SET PROBLEM:
Rewrite the items below, changing every "Given:" to "Goal:" and leaving everything else as it is.

### MATERIAL SHOWN

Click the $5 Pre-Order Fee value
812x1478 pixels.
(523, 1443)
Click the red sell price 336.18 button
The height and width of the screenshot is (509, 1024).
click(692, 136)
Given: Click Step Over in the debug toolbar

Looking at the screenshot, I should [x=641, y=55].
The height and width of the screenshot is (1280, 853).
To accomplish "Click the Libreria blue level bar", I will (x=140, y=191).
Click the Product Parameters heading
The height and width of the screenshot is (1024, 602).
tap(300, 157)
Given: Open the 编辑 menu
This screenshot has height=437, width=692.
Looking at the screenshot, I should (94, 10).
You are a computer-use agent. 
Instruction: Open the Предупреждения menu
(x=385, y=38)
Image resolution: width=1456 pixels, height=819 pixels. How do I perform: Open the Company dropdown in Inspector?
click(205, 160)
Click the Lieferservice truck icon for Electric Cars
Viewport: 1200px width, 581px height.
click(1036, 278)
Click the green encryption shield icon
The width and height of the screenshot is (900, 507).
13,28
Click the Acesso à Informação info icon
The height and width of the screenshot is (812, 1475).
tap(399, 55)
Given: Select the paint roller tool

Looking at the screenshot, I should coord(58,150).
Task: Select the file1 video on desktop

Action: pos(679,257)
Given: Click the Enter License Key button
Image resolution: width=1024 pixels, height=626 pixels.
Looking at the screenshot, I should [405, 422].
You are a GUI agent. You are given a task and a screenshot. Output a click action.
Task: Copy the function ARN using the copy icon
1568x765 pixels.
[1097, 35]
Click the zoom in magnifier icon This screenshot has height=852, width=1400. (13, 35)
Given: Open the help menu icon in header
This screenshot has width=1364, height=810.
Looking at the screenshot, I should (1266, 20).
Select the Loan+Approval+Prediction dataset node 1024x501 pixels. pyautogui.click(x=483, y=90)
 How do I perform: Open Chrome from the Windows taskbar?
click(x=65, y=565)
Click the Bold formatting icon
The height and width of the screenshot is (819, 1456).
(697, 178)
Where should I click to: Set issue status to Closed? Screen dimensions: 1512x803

######

COMPLETE OUTPUT:
Click the $5 Pre-Order Fee value
812x1478 pixels.
(523, 1443)
Click the red sell price 336.18 button
The height and width of the screenshot is (509, 1024).
click(692, 136)
Goal: Click Step Over in the debug toolbar

Looking at the screenshot, I should [x=641, y=55].
The height and width of the screenshot is (1280, 853).
To accomplish "Click the Libreria blue level bar", I will (x=140, y=191).
Click the Product Parameters heading
The height and width of the screenshot is (1024, 602).
tap(300, 157)
Goal: Open the 编辑 menu
This screenshot has height=437, width=692.
Looking at the screenshot, I should (94, 10).
You are a computer-use agent. 
Instruction: Open the Предупреждения menu
(x=385, y=38)
Image resolution: width=1456 pixels, height=819 pixels. How do I perform: Open the Company dropdown in Inspector?
click(205, 160)
Click the Lieferservice truck icon for Electric Cars
Viewport: 1200px width, 581px height.
click(1036, 278)
Click the green encryption shield icon
The width and height of the screenshot is (900, 507).
13,28
Click the Acesso à Informação info icon
The height and width of the screenshot is (812, 1475).
tap(399, 55)
Goal: Select the paint roller tool

Looking at the screenshot, I should coord(58,150).
Task: Select the file1 video on desktop

Action: pos(679,257)
Goal: Click the Enter License Key button
Image resolution: width=1024 pixels, height=626 pixels.
Looking at the screenshot, I should [405, 422].
You are a GUI agent. You are given a task and a screenshot. Output a click action.
Task: Copy the function ARN using the copy icon
1568x765 pixels.
[1097, 35]
Click the zoom in magnifier icon This screenshot has height=852, width=1400. (13, 35)
Goal: Open the help menu icon in header
This screenshot has width=1364, height=810.
Looking at the screenshot, I should (1266, 20).
Select the Loan+Approval+Prediction dataset node 1024x501 pixels. pyautogui.click(x=483, y=90)
 How do I perform: Open Chrome from the Windows taskbar?
click(x=65, y=565)
Click the Bold formatting icon
The height and width of the screenshot is (819, 1456).
(697, 178)
Where should I click to: Set issue status to Closed? Screen dimensions: 1512x803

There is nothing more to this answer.